The thought would, in the old timeline, have been absurd. Jack Fenton was built like a bear, and could probably still lift both Jazz and Danny over his head the way he had when they were kids, if they hadn’t both started protesting whenever he tried it the moment they hit double digits. He’d infuriated everyone by hardly coming down with so much as a cold in fourteen years. One short conversation couldn’t have done _this_ , could it?

Or…so far, the changes seemed sort of small. Fenton Works was still in the same place, Jazz and Sam and Tucker were all the same…everything except the Plasmius thing, and Danny just bet this was some sort of complicated brainwashing scheme – it sounded just the frootloop’s style, somehow.
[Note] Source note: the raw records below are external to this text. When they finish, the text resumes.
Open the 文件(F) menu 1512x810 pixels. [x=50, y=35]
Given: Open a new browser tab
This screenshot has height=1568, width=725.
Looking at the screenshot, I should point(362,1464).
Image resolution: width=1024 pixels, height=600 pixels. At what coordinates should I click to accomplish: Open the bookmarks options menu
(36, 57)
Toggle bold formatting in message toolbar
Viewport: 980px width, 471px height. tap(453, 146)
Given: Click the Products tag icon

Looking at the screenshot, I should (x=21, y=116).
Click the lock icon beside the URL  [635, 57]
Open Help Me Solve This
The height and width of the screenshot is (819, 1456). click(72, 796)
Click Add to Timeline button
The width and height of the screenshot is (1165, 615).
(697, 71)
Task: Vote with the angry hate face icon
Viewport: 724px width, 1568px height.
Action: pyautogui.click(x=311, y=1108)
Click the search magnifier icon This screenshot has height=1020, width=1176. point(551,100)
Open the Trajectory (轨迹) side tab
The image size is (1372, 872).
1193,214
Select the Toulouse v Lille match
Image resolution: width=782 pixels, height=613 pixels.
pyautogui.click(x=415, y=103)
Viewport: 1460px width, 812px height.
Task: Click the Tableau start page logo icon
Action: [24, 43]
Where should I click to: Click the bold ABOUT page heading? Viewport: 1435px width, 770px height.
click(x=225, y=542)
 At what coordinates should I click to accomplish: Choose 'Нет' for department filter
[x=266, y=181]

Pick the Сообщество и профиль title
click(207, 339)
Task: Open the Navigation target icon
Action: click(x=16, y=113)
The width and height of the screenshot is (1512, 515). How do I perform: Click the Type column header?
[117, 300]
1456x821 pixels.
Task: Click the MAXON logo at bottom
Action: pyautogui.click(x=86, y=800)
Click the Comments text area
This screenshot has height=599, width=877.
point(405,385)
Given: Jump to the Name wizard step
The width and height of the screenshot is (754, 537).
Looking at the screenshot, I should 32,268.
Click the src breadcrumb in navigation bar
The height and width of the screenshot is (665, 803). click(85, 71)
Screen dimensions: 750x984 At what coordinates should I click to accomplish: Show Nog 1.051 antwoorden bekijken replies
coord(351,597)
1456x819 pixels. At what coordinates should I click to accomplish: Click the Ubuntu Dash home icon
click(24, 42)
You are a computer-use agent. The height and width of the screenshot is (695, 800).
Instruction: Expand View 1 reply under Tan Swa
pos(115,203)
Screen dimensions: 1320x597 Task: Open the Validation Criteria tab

And if Jack was sick and Plasmius was a local hero, how much easier would it be to swoop in and sweep Maddie off her feet when Jack suffered a _tragic_ ‘natural’ death from whatever it was he had?

“He does here,” Tucker said, probably trying for ‘apologetic’ but ending up somewhere around ‘seriously freaked out’. “Uh, obviously. Look, it’s not that we think you’re lying, but all this is just kinda…”

“Freaky?” Sam supplied. “Unbelievable? Makes no freaking sense?”

“Yeah,” Tucker agreed, “Pretty much.

“It’s not that we think you’re lying,” Sam added when Danny glared at her, “Just…you _said_ you were only there for a couple minutes, didn’t you? How much difference could that make?”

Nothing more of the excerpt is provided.